Problem to work on | When you reach the line containing "Given: Switch to the Recent queries tab" in the data below, begin returning lines exactly as written, and stop once the line containing "Task: Open the" has been returned.

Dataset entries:
========

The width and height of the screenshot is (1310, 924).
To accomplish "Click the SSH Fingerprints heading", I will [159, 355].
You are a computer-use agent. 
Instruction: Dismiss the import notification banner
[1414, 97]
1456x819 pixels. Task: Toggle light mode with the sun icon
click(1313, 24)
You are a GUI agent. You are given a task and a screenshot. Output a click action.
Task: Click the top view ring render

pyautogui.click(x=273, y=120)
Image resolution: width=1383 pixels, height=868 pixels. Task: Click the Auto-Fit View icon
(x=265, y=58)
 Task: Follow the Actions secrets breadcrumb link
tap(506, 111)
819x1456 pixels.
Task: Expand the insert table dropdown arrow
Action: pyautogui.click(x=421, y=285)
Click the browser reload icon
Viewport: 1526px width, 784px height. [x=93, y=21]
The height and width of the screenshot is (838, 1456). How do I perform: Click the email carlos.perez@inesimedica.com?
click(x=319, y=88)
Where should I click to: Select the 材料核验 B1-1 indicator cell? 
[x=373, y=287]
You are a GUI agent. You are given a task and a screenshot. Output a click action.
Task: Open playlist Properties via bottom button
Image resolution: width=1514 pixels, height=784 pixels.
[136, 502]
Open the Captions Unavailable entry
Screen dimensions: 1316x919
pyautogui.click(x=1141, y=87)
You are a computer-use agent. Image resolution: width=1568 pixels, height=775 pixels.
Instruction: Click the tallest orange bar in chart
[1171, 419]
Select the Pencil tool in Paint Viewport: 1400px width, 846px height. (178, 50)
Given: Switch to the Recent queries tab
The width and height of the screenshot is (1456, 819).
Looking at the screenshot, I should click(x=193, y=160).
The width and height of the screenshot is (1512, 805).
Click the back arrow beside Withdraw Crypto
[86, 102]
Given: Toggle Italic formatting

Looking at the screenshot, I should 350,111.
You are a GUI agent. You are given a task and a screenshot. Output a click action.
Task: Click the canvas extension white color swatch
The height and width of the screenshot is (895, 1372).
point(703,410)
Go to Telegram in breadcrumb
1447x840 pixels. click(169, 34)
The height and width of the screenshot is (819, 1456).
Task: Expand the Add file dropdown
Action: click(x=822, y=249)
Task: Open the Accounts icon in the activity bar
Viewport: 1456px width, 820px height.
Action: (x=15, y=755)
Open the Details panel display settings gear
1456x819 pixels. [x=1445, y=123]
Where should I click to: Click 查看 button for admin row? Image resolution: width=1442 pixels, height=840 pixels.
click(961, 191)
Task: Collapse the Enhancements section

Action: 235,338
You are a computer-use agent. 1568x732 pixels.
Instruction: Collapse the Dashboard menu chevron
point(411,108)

========

Exercise result |
Given: Switch to the Recent queries tab
The width and height of the screenshot is (1456, 819).
Looking at the screenshot, I should click(x=193, y=160).
The width and height of the screenshot is (1512, 805).
Click the back arrow beside Withdraw Crypto
[86, 102]
Given: Toggle Italic formatting

Looking at the screenshot, I should 350,111.
You are a GUI agent. You are given a task and a screenshot. Output a click action.
Task: Click the canvas extension white color swatch
The height and width of the screenshot is (895, 1372).
point(703,410)
Go to Telegram in breadcrumb
1447x840 pixels. click(169, 34)
The height and width of the screenshot is (819, 1456).
Task: Expand the Add file dropdown
Action: click(x=822, y=249)
Task: Open the Accounts icon in the activity bar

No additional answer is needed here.